= PROBLEM =
Copy the entries word for word, starting at the beginning and ending with the line that contains "pyautogui.click(x=314, y=160)". Leave out the pictures.

Dataset entries
——————

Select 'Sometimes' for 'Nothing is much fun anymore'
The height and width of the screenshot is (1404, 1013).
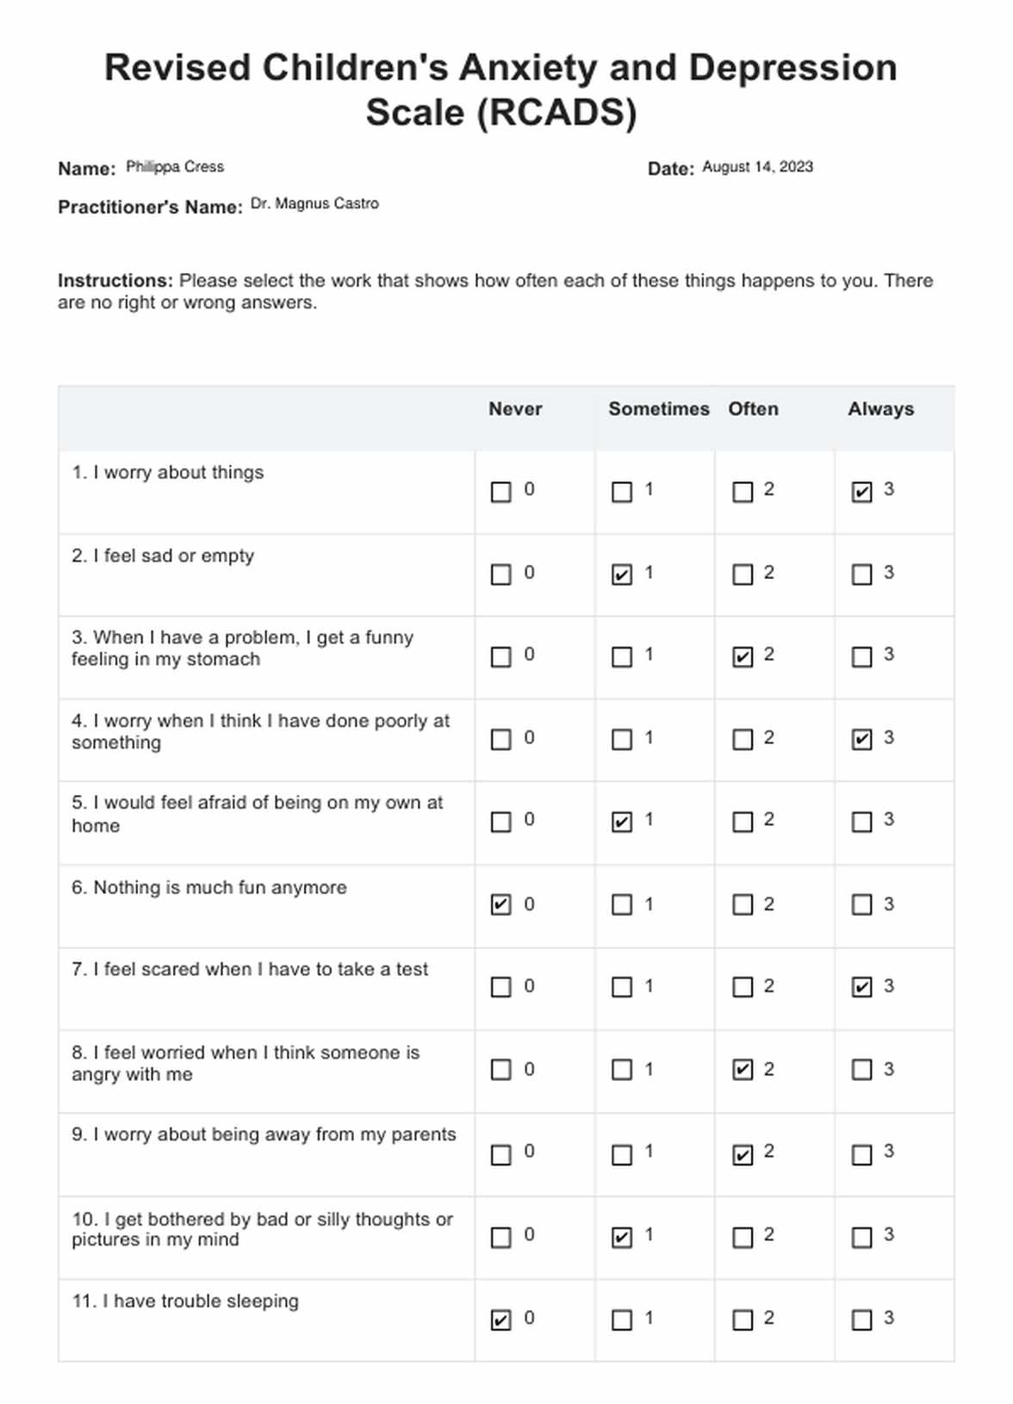point(621,904)
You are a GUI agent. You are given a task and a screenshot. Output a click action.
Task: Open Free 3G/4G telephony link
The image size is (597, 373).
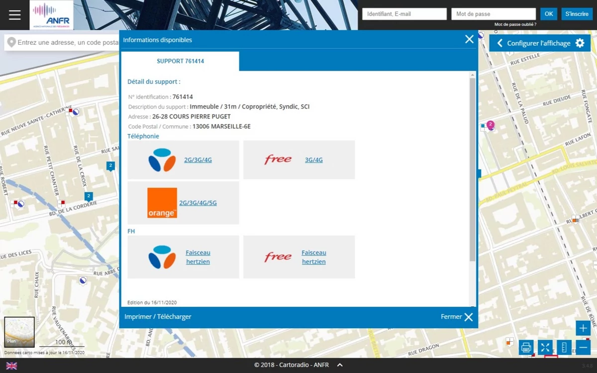pyautogui.click(x=314, y=160)
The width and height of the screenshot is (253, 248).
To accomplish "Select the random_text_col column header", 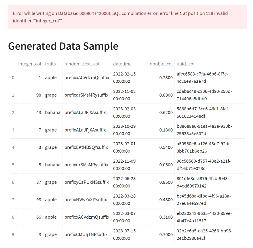I will pyautogui.click(x=82, y=64).
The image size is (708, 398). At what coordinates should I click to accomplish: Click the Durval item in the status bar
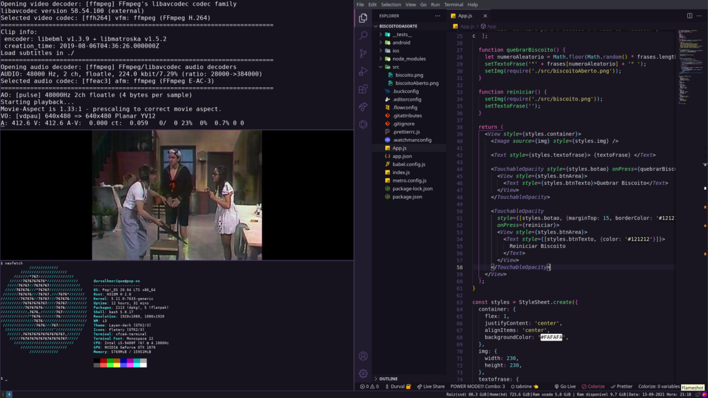[x=399, y=386]
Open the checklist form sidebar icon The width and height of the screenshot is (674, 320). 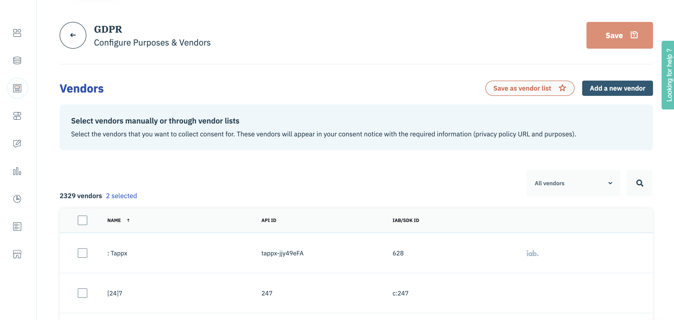(x=17, y=226)
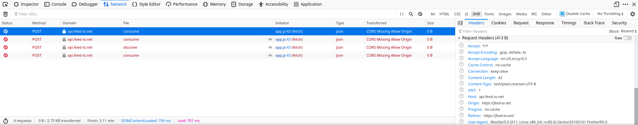Open the request blocking icon
The image size is (638, 125).
pyautogui.click(x=420, y=14)
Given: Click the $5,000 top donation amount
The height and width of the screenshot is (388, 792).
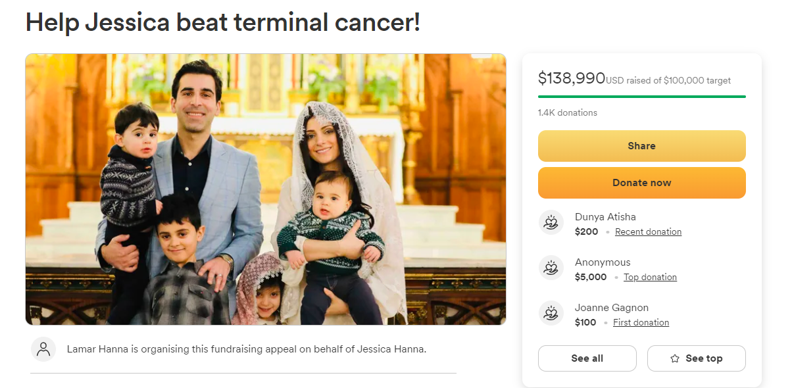Looking at the screenshot, I should tap(591, 277).
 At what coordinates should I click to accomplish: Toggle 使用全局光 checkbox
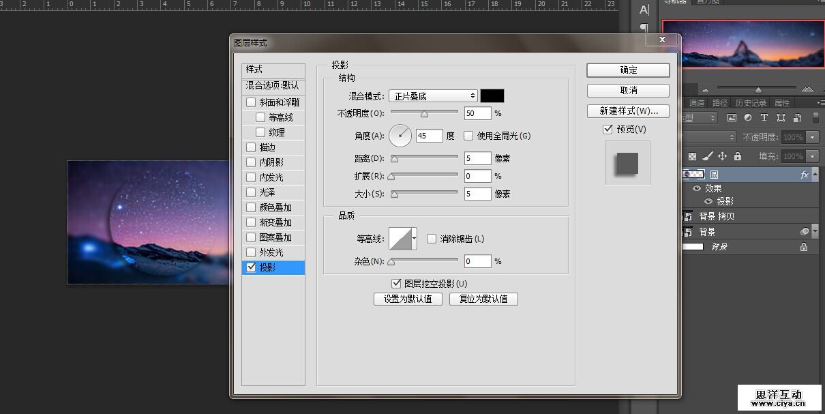468,136
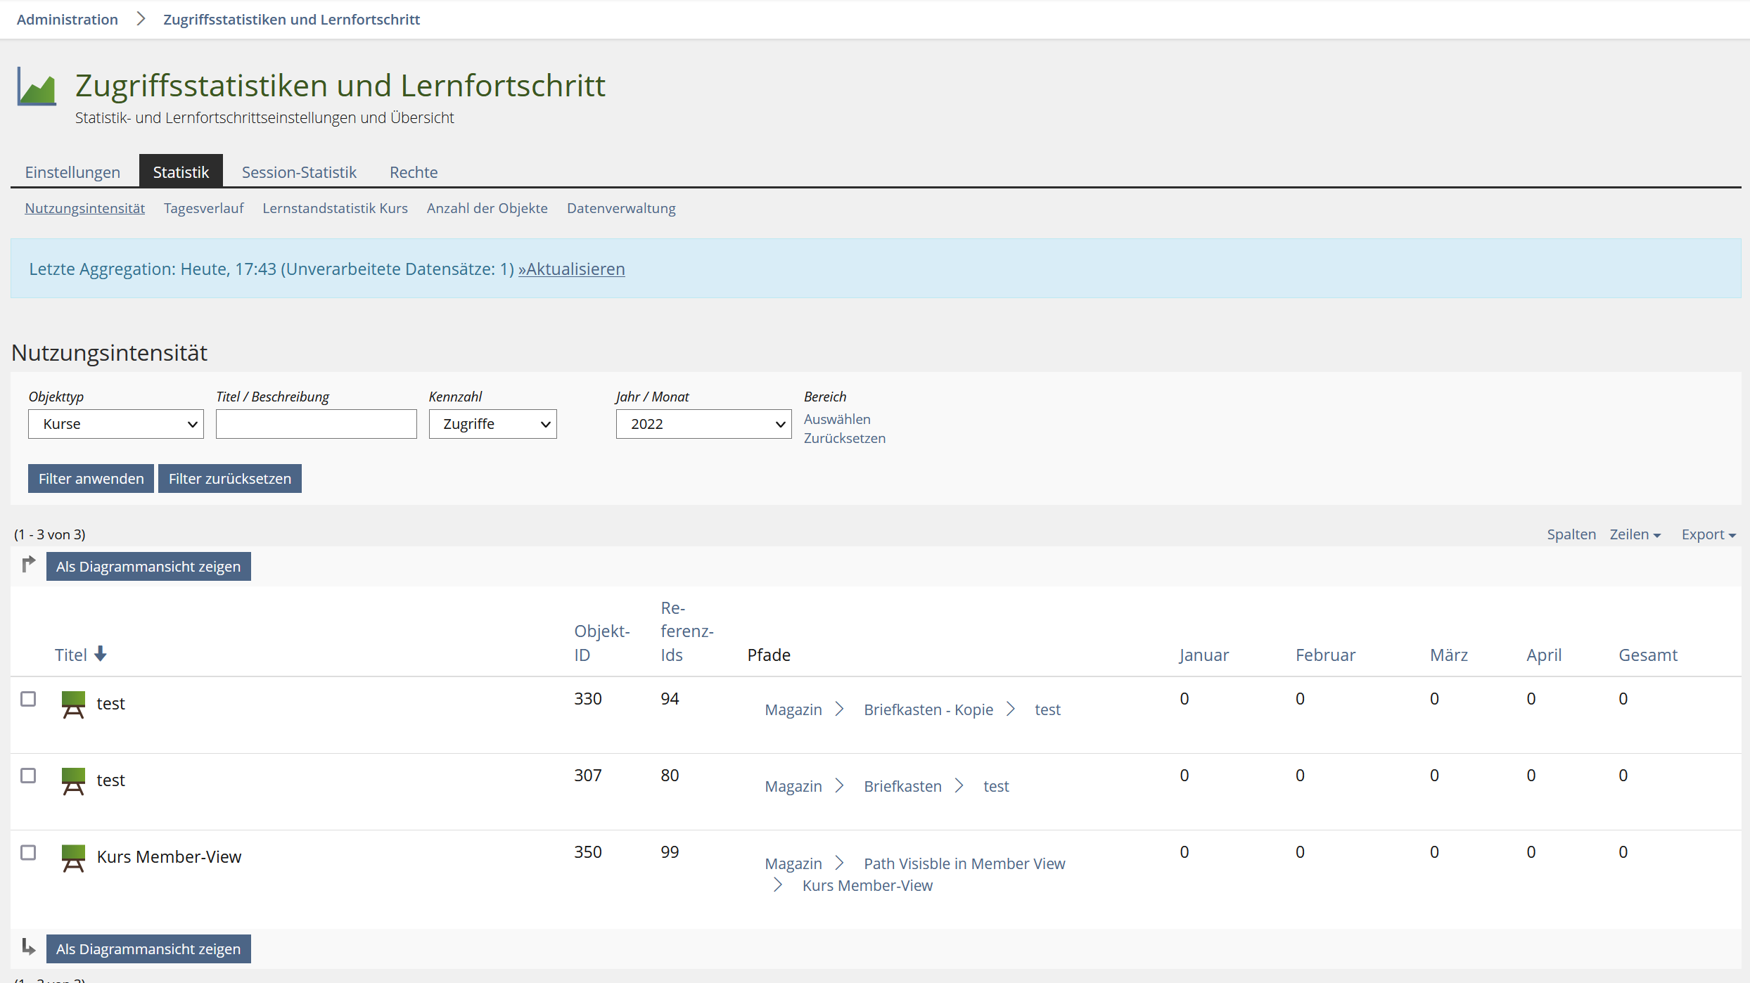Expand the Jahr / Monat dropdown
The image size is (1750, 983).
(x=703, y=424)
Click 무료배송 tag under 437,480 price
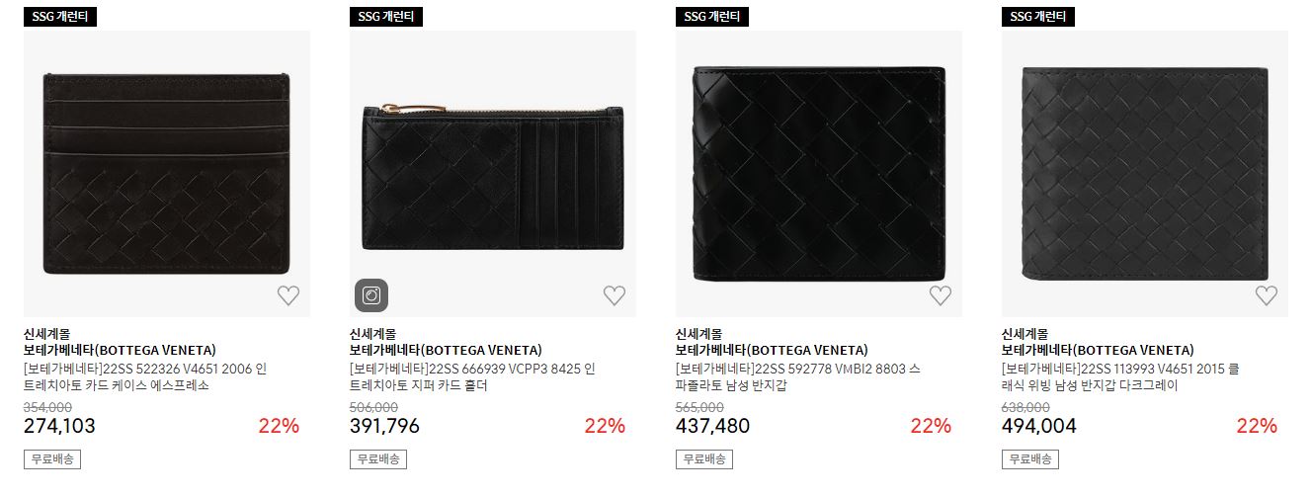 (x=704, y=459)
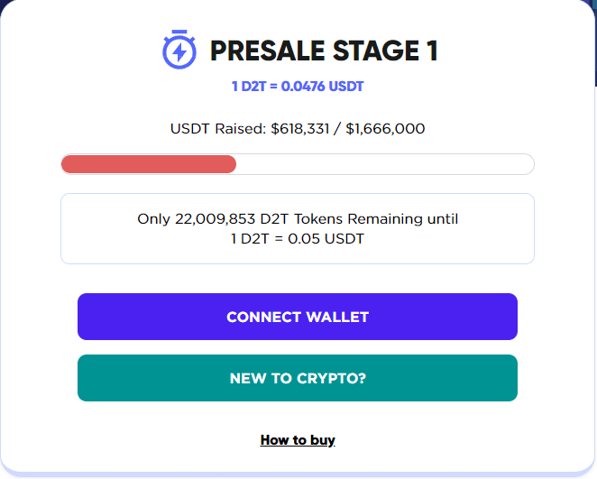The height and width of the screenshot is (479, 597).
Task: Click the word CRYPTO? on the teal button
Action: pos(331,378)

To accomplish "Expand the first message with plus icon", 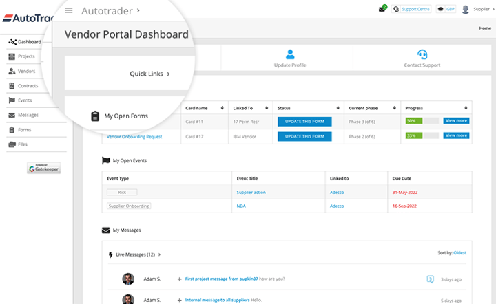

——————

= SOLUTION TO THE PROBLEM =
Select 'Sometimes' for 'Nothing is much fun anymore'
The height and width of the screenshot is (1404, 1013).
point(621,904)
You are a GUI agent. You are given a task and a screenshot. Output a click action.
Task: Open Free 3G/4G telephony link
The image size is (597, 373).
pyautogui.click(x=314, y=160)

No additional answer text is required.